**Task details:**
Output, exactly as written, the lines of the data below from the one containing "欧美高清 (71, 1293)" to the end.

[[ Supplied information, beginning ]]

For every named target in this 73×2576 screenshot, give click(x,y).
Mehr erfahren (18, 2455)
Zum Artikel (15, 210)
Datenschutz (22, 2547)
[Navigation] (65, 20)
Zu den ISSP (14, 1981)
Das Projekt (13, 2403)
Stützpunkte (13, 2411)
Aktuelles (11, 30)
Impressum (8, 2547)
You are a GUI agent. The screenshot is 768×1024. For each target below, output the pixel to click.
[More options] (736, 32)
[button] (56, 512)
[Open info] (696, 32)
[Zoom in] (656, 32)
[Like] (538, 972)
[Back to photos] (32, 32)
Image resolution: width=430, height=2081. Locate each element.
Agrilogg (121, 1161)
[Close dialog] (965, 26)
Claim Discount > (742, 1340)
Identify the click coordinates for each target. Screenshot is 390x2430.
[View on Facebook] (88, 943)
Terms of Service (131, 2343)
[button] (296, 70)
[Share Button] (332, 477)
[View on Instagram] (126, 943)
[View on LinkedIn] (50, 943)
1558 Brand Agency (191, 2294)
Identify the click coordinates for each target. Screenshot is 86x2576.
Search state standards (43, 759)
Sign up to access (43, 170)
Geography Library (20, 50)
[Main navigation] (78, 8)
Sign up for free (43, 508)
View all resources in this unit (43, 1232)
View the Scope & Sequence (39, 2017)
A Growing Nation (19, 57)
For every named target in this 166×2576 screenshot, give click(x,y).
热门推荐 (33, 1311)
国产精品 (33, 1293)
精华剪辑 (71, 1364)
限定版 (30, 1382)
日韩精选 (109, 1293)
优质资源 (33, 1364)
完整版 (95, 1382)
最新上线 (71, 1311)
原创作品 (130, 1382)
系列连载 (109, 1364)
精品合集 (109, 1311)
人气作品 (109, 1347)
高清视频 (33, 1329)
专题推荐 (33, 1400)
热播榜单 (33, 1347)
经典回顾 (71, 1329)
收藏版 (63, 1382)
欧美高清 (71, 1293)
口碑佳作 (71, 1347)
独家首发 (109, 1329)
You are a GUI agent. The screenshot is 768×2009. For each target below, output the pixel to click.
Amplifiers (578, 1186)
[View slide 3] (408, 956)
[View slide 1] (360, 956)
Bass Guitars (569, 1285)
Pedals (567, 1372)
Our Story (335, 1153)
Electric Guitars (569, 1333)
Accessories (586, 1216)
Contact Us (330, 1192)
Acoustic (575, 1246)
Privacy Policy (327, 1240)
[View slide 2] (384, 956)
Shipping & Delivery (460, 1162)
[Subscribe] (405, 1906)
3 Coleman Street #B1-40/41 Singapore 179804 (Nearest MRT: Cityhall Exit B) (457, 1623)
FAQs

[[ Supplied information, end ]]

**Task output:**
欧美高清 (71, 1293)
口碑佳作 (71, 1347)
独家首发 (109, 1329)
You are a GUI agent. The screenshot is 768×2009. For each target below, output the pixel to click.
Amplifiers (578, 1186)
[View slide 3] (408, 956)
[View slide 1] (360, 956)
Bass Guitars (569, 1285)
Pedals (567, 1372)
Our Story (335, 1153)
Electric Guitars (569, 1333)
Accessories (586, 1216)
Contact Us (330, 1192)
Acoustic (575, 1246)
Privacy Policy (327, 1240)
[View slide 2] (384, 956)
Shipping & Delivery (460, 1162)
[Subscribe] (405, 1906)
3 Coleman Street #B1-40/41 Singapore 179804 (Nearest MRT: Cityhall Exit B) (457, 1623)
FAQs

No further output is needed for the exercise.